Akdeniz'deki konumu nedeniyle tarih boyunca stratejik bir öneme sahip olan Kıbrıs, 1571’de Osmanlı Devleti tarafından fethedildi. 3 yüzyıldan uzun süre Osmanlı toprağı oldu. Ancak 93 Harbi’nde Osmanlı’nın Ruslara yenilmesiyle her şey değişti. İngiltere’nin desteğini almak isteyen Osmanlı, 1878’de Berlin Antlaşması’nı imzaladı. Bu antlaşmaya göre ada toprağı Osmanlı’da kalacak ancak idari kontrol İngiltere’de olacaktı. Osmanlı Devleti, I. Dünya Savaşı’nda İngiltere ve müttefiklerine karşı Almanya’nın yanında yer aldı. Yenilgi, Kıbrıs’ı da etkiledi. İngiltere, 5 Kasım 1914’te Ada'yı ilhak ettiğini açıkladı. I. Dünya Savaşı sonunda yapılan Lozan Barış Antlaşması’yla Kıbrıs, tamamen İngilizlerin kontrolüne girdi.

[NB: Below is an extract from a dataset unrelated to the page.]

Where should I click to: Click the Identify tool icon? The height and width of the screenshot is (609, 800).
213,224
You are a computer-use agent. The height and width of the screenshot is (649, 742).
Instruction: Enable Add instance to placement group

İLK ADIM 50’Lİ YILLARDA ATILDI

Ada'da 1974 harekatına giden sürecin ilk adımları 1950’li yıllarda atıldı. Rumlar, Yunanistan’a katılmak için birtakım faaliyetlere girişti. Böylece Türkiye, meseleye dahil oldu. Ada'da iki toplumlu Kıbrıs Devleti’nin kurulması için harekete geçildi. Türkiye, Yunanistan ve İngiltere’nin yürüttüğü görüşmeler sonucunda 1959 yılında Türk ve Rum halklarının ortak yönetecekleri bir Kıbrıs Devleti’nin kurulması kabul edildi. Varılan mutabakata göre Türkiye, Yunanistan ve İngiltere garantör ülkeler oldu. Yani Kıbrıs’ta anayasal düzeni bozmaya yönelik herhangi bir girişimde, söz konusu üç devlete müdahale yetkisi verildi. Kıbrıs Devleti kuruldu ama umulan barış bir türlü gelmedi. Çünkü Rum siyasetçiler, Yunanistan’la birleşme amacından hiç vazgeçmedi. Rumların bu yolda örgütlenerek harekete geçmesi çok sürmedi. Kıbrıs Cumhuriyeti’nin ilk cumhurbaşkanı olarak seçilen Makarios öncülüğünde kurulan EOKA (Kıbrıs Milli Mücadele Örgütü) adlı Rum örgütü, Türklere karşı saldırılara başladı.

TÜRK HALKINA ZULÜM

Saldırıların artması üzerine Türkiye Ada'ya müdahale hazırlığına başladı. 1964’te İsmet İnönü Hükümeti, TBMM’den Kıbrıs’a müdahale yetkisi aldı. Hükümet, 7 Haziran’da Ada'ya müdahale edeceğini duyurdu. Ancak ABD tehdidi üzerine Kıbrıs’a müdahale planı rafa kaldırıldı. Cuntacı Albay Nikos Sampson, 15 Temmuz 1974 tarihinde Kıbrıs’ta kanlı bir darbe yaptı. Amacı, Kıbrıs adasının Yunanistan'a bağlanma hayali olan 'Enosis'in gerçekleştirilmesiydi. Bunun anlamı adadan Türk varlığını silmekti.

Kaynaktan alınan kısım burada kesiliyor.